*Selection*
******
Requests come into the system 300 from outside the router switch
308, are received and directed by the load balancer and content
director 310, through a Local Area Network 304 (LAN) switch 312, to
a web server 314 in a cluster 313. A web server 314 within the
cluster 313 that receives a request and has already been primed
with unique content from the backup content storage system 320,
obtains the requested content from its local memory, cache, or from
the high-speed cluster-wide memory, over the high-speed system area
network 306. The system area network in this embodiment facilitates
the high-speed cluster-wide memory access between the servers. The
server 314 servicing the request then serves the requested content
back through the LAN 304 to the router switch 308, bypassing the
load balancer and content director 310, and to the Internet 302 or
other outside network.
[0033] A system area network is generally a network that is used in
a data center environment to interconnect various resources.
Examples of system area networks include high-speed fiber optic
networks between web servers, storage devices, and other network
appliances or a gigabit Ethernet connection between networked
assets in a data center. Some such embodiments of system area
networks also include, industry standard Gigabit Ethernet
technology enabled without or with TCP offload networking devices,
or Infiniband technology, or Virtual Interface technology, or some
other proprietary networking technology available from Myricom,
Inc., or from Quadrics Inc. In some embodiments, system 300 for
example, the servers 314 and the content storage system 320 are
networked together within the system area network 306 utilizing a
switch 318 enabled to perform at the higher-speed required by the
system area network in, for example, an enterprise data center.
[0034] More specifically, system 300 includes a cluster 313 of web
servers 314 used, for example, in a web farm. Requests from the
clients 102 (shown in FIG. 1) on the Internet 302, are served by
the web servers 314 in the cluster 313 by serving files that
represent images, graphic objects, HTML pages, or other web
content, from a specific server 314 to construct web pages that are
served to the requesting clients 102. For fail-over, or backup,
purposes, the web content typically resides on external storage
320. However, the most frequently or recently accessed web content,
or "hot" content, resides in the high-speed cluster-wide memory
distributed amongst the web servers 314. The most frequently or
recently accessed content is available to all of the servers via
the high-speed cluster-wide memory described above, while the
content not in memory is available to the web servers 314 on the
external storage. Thus, in this exemplary embodiment, the universe
of content available in system 300 is larger than the aggregate
amount of high-speed cluster-wide memory, while in other
embodiments of the present inventive subject matter, the universe
of content available in a system is of a size that is equal to or
less than the amount of memory allocated to the high-speed
cluster-wide memory.
******
*Entries*
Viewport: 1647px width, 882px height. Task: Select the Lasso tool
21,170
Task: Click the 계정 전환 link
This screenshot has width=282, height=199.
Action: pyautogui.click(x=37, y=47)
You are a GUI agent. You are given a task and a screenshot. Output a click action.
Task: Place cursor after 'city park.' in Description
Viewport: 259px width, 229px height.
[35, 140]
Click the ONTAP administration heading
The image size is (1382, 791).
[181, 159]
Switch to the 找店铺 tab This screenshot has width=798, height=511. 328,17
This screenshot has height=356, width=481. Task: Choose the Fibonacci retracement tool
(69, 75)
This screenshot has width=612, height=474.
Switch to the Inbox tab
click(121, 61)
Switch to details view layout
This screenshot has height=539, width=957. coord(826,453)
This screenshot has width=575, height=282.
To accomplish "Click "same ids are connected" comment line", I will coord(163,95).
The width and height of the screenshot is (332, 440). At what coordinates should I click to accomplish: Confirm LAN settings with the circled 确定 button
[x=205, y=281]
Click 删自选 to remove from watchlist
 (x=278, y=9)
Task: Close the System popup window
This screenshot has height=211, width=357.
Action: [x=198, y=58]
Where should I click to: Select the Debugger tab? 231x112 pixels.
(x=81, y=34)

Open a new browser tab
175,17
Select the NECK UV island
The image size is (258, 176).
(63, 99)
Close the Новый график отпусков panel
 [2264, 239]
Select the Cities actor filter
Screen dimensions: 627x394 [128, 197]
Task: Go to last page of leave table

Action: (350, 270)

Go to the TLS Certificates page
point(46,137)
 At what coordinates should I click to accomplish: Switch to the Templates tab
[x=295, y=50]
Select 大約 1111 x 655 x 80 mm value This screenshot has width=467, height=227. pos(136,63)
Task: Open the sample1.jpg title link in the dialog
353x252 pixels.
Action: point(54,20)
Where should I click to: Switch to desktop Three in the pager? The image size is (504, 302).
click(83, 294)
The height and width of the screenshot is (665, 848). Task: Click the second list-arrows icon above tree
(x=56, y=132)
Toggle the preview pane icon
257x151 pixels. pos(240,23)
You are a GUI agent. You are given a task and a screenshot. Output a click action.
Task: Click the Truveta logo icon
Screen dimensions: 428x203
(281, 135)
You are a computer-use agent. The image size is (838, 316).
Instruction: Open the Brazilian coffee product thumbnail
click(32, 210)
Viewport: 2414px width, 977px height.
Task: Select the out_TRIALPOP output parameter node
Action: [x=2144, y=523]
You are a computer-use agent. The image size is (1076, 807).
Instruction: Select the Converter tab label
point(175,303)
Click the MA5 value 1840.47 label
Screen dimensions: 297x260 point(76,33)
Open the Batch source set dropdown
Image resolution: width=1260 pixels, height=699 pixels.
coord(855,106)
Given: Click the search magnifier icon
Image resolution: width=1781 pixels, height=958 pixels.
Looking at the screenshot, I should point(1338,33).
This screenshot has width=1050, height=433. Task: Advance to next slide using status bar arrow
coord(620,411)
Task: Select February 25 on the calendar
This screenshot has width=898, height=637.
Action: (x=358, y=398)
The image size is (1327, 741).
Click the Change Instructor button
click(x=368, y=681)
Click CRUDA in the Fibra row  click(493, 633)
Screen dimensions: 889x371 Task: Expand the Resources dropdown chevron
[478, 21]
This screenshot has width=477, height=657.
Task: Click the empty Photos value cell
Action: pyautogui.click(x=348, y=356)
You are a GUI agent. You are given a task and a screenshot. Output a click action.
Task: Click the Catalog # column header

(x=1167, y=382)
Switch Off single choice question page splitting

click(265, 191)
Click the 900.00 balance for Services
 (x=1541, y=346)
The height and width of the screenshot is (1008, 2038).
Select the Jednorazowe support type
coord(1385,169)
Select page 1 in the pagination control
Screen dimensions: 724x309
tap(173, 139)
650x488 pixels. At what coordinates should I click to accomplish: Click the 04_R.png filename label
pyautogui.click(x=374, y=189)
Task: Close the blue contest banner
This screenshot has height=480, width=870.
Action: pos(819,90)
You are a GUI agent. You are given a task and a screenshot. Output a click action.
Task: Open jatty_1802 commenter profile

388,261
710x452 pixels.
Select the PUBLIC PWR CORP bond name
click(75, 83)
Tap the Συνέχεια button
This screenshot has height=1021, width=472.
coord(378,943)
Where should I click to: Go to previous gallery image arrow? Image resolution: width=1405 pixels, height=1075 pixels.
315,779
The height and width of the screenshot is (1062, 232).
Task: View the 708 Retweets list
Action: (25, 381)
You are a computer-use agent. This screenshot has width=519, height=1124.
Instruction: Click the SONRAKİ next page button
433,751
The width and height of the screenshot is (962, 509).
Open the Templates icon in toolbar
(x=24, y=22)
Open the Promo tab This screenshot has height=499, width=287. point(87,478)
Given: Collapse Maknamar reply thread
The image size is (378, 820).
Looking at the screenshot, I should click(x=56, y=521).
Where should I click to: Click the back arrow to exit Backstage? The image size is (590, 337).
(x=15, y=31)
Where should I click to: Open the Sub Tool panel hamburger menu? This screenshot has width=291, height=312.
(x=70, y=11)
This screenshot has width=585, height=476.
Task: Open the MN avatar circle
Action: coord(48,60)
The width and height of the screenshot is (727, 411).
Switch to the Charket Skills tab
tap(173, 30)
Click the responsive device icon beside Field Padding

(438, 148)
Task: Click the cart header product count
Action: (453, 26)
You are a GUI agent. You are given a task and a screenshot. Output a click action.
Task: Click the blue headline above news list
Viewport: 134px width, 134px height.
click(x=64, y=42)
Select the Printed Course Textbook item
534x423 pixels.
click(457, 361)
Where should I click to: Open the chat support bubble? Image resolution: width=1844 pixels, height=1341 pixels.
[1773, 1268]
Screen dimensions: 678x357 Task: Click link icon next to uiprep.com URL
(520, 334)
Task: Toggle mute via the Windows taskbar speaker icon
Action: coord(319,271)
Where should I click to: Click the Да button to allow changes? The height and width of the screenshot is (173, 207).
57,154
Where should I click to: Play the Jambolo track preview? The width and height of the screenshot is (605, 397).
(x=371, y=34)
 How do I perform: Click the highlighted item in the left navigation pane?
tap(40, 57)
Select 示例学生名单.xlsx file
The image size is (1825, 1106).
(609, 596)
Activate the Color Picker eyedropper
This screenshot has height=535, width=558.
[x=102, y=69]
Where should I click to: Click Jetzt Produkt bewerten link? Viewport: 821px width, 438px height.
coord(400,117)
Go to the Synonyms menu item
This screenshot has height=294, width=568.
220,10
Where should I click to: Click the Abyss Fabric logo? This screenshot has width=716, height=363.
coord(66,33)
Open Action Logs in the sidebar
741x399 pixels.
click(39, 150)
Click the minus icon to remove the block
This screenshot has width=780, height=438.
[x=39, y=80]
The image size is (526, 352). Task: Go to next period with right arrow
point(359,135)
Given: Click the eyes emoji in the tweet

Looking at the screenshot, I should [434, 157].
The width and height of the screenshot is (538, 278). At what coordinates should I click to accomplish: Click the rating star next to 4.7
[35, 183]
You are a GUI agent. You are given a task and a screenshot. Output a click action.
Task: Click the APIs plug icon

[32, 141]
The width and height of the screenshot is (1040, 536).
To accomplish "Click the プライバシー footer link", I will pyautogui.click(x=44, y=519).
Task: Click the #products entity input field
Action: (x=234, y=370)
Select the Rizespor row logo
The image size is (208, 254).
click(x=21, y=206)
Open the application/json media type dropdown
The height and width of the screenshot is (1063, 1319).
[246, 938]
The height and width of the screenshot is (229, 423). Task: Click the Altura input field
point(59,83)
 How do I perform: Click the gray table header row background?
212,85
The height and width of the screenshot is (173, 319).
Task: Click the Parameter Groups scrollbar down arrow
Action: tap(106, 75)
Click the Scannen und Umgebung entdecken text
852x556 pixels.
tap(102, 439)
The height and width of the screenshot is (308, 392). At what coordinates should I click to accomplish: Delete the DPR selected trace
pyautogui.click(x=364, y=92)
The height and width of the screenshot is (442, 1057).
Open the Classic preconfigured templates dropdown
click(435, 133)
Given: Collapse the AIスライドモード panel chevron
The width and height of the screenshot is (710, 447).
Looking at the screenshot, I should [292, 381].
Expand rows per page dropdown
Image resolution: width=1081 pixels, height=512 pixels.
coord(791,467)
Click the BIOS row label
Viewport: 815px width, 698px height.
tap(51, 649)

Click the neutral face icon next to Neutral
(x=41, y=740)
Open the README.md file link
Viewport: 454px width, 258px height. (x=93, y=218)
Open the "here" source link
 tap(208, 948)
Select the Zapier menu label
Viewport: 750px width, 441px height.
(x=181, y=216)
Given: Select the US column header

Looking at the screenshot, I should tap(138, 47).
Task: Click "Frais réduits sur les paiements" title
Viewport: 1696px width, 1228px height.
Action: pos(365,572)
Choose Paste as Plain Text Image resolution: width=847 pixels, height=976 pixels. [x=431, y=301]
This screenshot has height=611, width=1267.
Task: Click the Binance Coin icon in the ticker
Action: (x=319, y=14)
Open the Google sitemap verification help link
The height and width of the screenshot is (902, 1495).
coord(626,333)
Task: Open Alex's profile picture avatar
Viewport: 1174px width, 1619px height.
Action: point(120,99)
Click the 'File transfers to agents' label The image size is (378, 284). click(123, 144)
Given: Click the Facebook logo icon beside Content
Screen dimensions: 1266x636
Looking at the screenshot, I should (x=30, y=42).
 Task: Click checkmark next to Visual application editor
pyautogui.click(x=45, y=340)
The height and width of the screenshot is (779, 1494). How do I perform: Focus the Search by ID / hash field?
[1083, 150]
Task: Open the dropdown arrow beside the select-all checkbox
******
*Exercise aim*
In the web server cluster description, where does the "hot" content reside? Please answer in one sentence.

*Solution to the exercise*
The "hot" content resides in the high-speed cluster-wide memory distributed amongst the web servers 314.